• **Written exercise 1**
Shorten the paragraph in the sermon preparation post below that begins "I, as pastor, by no means speak ex cathedra," keeping its main facts.
• **Written exercise 2**
Write what comes next in the sermon preparation post below, picking up right after its final line.

• **Text block**
________________________
Tuesday, February 9, 2010

The Best Part of Sermon Preparation

This coming Sunday, I'm preaching on Matthew 15:1-9:
Then the scribes and Pharisees who were from Jerusalem came to Jesus, saying, "Why do Your disciples transgress the tradition of the elders? For they do not wash their hands when they eat bread." He answered and said to them, "Why do you also transgress the commandment of God because of your tradition? For God commanded, saying, 'Honor your father and your mother'; and, 'He who curses father or mother, let him be put to death.' But you say, 'Whoever says to his father or mother, "Whatever profit you might have received from me is a gift to God" — then he need not honor his father or mother.' Thus you have made the commandment of God of no effect by your tradition. Hypocrites! Well did Isaiah prophesy about you, saying: 'These people draw near to Me with their mouth, and honor Me with their lips, but their heart is far from Me. And in vain they worship Me, teaching as doctrines the commandments of men.'"
In my opinion, the best part of sermon preparation is wrestling with what the author is saying. I'm referring to the process of trying to figure out what the author, in this case Matthew, meant when he wrote this.

I found the above text to be extremely difficult today. I wrestled with it for several hours. I had to take a few breaks in between. I feel worn out mentally, but I think (humbly, I hope) that I have finally figured it out.

I'm not suggesting that biblical interpretation is some sort of game or that the writers were trying to hide the meaning from us. Rather, God has given us a beautiful book that He expects us to think about and ponder.

Preaching the sermon is enjoyable, but wrestling with the text is even better.

This process is so enjoyable that I wish everyone in our church family would do it, too. In fact, I would be thrilled if, before we gathered together, everyone in our church read through the text, pondered it, and tried to figure out the author's meaning. I would also like to hear from other people what they think the author's main idea is.

I, as pastor, by no means speak ex cathedra. I make mistakes; I'll freely admit it. I even make mistakes in the pulpit. Therefore, I'd like to hear what others think about the preaching passage.

We would all gain by wrestling with biblical passages. If you don't know the original languages, don't fret it. Read several English translations.

It would serve the church tremendously if we all studied the text and then all shared with one another what we think it means. What a great blessing that would be to us as individuals and as church families.

12 comments:

Joe Blackmon said...

This process is so enjoyable that I wish everyone in our church family would do it, too.

As they say in my neck of the woods, "True dat". I suspect you do this as well, but one of my goals when I was preaching is to teach people how to study the Bible. I wanted them to know that "You can do this too, ya know". It's so nice to hear someone else say it.

Eric said...
________________________
• **Extracted entries**
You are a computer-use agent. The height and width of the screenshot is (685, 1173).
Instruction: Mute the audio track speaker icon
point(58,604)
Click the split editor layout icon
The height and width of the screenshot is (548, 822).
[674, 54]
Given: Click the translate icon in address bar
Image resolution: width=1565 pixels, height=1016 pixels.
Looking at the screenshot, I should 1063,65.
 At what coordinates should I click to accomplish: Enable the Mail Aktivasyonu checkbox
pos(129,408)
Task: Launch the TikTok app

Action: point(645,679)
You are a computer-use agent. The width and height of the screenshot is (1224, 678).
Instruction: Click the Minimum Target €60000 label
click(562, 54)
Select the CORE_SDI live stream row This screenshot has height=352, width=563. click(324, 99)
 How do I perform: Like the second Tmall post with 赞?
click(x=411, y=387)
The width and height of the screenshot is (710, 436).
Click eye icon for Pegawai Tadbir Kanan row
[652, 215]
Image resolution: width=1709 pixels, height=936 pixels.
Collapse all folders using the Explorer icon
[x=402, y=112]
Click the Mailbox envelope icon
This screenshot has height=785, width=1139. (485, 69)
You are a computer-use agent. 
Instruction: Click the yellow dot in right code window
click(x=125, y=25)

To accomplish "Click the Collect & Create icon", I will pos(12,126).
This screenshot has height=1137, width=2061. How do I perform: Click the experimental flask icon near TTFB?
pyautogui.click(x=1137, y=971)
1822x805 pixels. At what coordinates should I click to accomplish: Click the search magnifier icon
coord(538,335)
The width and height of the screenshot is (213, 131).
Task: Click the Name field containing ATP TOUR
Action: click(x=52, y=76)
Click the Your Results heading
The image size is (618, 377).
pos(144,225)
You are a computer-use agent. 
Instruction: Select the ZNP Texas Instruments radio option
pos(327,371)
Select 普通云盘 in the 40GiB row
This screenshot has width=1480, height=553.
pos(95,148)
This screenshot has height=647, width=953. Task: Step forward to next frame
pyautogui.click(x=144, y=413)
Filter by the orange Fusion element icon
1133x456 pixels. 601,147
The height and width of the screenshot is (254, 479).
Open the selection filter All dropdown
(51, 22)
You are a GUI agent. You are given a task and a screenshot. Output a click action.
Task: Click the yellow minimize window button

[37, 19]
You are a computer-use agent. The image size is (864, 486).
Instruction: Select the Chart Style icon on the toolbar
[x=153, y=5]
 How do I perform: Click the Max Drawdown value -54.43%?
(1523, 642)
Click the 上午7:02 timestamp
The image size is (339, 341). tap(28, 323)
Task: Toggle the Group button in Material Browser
________________________
• **Response 1**
As pastor, I don't speak ex cathedra. I make mistakes, even in the pulpit, and readily admit it, so I want to hear what others think about the preaching passage.

• **Response 2**
Joe,

Thanks for the comment. I agree that we need to be helping our people - equipping them in fact. Oh how wonderful it would be to have everyone involved in studying the passage. Well, small steps.

Scott Reeder said...

Brother Eric,
I agree doing biblical exegesis is the absolute highlight of my week. Dr. Danny Akin taught me such much in this area. I still remember him saying that our job as students and preachers of the scripture is to do the hard work of determining the "one meaning of the text that the Holy Spirit will to convey through the author", and then using culturally appropriate applications and illustrations to make it relevant to the congregations we lead. I still pray that each week before I preach a passage.

Brother Scott ><>

Eric said...

Scott,

I agree. Dr. Akin was, as usual, on the money. I just wish more people would experience this same thrill and joy be digging into the text themselves. I guess we'll have to encourage them in this.

Alan Knox said...

Eric,

I don't want to sound like a broken record, but the more people take part in teaching and encouraging one another the more they will study Scripture on their own. The more they begin to rely on one person for their teaching, the less they will study on their own. (In general of course... there are always exceptions.)

-Alan

Eric said...

Alan,

I agree. The difficult part is moving in that direction. I think we are making progress, but paradigm shifting is a long process.

Bob West said...

God has greatly gifted you
I enjoyed visiting your blog
God Bless;

http://westbob.blogspot.com/2010/02/encourager-part-1.html

Eric said...

Thanks Bob!

It is nice to be able to write down a few thoughts here and there. I'm glad a few people find it encouraging.

THE OLD GEEZER said...

You have a very interesting blog
God bless you and your family

Eric said...

Geezer,

Thanks! Blogs are a blessing - yours included.

Aussie John said...

Eric,

It excites me to read a pastor writing what you have.

I was astounded to visit a famous northern USA church, and to find that the folk I spoke with had no personal thoughts about what they were taught. Their response to this question, "What do you think the passage says?", was, without exception, "Pastor .... says.....".

During my many years in pastoral ministry, my regular habit used to be to say to the congregation, "Carefully listen to what I say, but, you are fools if you believe what I say without studying for yourselves".

Eric said...

John,

Thanks for commenting.

It's amazing how many Christians don't seem to really want to be part of the priesthood of all believers. Instead, they act as if they want their pastor(s) to be a priest.

We all have responsibility to learn and teach. I know I want to learn from others.